(Entries from a dataset)
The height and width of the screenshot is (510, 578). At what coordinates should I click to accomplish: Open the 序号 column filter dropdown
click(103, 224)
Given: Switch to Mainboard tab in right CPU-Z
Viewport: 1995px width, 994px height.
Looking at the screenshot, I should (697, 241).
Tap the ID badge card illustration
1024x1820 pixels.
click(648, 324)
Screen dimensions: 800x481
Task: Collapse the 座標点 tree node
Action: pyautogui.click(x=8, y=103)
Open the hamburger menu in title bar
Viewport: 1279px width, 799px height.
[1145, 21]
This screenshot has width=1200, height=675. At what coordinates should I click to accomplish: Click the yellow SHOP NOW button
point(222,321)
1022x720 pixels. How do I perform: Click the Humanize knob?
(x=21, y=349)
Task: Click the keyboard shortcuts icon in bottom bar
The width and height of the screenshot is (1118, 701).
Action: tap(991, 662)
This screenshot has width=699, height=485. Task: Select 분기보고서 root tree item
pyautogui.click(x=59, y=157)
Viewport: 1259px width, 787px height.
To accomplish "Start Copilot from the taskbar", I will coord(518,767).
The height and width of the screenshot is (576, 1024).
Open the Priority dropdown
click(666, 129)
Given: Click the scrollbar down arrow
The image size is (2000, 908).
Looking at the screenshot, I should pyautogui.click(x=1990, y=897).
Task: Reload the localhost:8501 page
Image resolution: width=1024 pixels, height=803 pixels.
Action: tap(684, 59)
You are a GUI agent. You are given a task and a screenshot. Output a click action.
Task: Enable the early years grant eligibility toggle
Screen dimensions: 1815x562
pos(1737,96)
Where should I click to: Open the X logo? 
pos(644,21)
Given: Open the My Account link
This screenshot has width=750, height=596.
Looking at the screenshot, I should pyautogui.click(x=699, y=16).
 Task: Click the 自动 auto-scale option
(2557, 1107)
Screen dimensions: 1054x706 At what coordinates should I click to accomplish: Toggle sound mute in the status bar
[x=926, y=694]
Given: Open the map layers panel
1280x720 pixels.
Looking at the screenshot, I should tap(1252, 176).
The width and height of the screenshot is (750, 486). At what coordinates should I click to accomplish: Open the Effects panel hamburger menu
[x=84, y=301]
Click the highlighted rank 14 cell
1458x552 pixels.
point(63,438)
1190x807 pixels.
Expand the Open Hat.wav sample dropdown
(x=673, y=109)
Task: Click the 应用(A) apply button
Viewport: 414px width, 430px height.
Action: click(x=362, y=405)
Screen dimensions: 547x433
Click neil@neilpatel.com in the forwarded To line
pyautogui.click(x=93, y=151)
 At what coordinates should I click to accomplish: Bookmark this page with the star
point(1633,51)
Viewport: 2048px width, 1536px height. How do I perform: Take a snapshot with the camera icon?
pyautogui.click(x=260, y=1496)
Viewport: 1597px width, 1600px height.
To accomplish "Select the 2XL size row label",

• [Exercise brief] Substitute "Status" for "Priority" in the part of the entries that opens with the line containing "This screenshot has width=699, height=485." and runs through the last entry. Return only those lines, with nothing else changed.

• [Answer in full]
This screenshot has width=699, height=485. Task: Select 분기보고서 root tree item
pyautogui.click(x=59, y=157)
Viewport: 1259px width, 787px height.
To accomplish "Start Copilot from the taskbar", I will coord(518,767).
The height and width of the screenshot is (576, 1024).
Open the Status dropdown
click(666, 129)
Given: Click the scrollbar down arrow
The image size is (2000, 908).
Looking at the screenshot, I should pyautogui.click(x=1990, y=897).
Task: Reload the localhost:8501 page
Image resolution: width=1024 pixels, height=803 pixels.
Action: tap(684, 59)
You are a GUI agent. You are given a task and a screenshot. Output a click action.
Task: Enable the early years grant eligibility toggle
Screen dimensions: 1815x562
pos(1737,96)
Where should I click to: Open the X logo? 
pos(644,21)
Given: Open the My Account link
This screenshot has width=750, height=596.
Looking at the screenshot, I should pyautogui.click(x=699, y=16).
 Task: Click the 自动 auto-scale option
(2557, 1107)
Screen dimensions: 1054x706 At what coordinates should I click to accomplish: Toggle sound mute in the status bar
[x=926, y=694]
Given: Open the map layers panel
1280x720 pixels.
Looking at the screenshot, I should tap(1252, 176).
The width and height of the screenshot is (750, 486). At what coordinates should I click to accomplish: Open the Effects panel hamburger menu
[x=84, y=301]
Click the highlighted rank 14 cell
1458x552 pixels.
point(63,438)
1190x807 pixels.
Expand the Open Hat.wav sample dropdown
(x=673, y=109)
Task: Click the 应用(A) apply button
Viewport: 414px width, 430px height.
Action: click(x=362, y=405)
Screen dimensions: 547x433
Click neil@neilpatel.com in the forwarded To line
pyautogui.click(x=93, y=151)
 At what coordinates should I click to accomplish: Bookmark this page with the star
point(1633,51)
Viewport: 2048px width, 1536px height. How do I perform: Take a snapshot with the camera icon?
pyautogui.click(x=260, y=1496)
Viewport: 1597px width, 1600px height.
To accomplish "Select the 2XL size row label",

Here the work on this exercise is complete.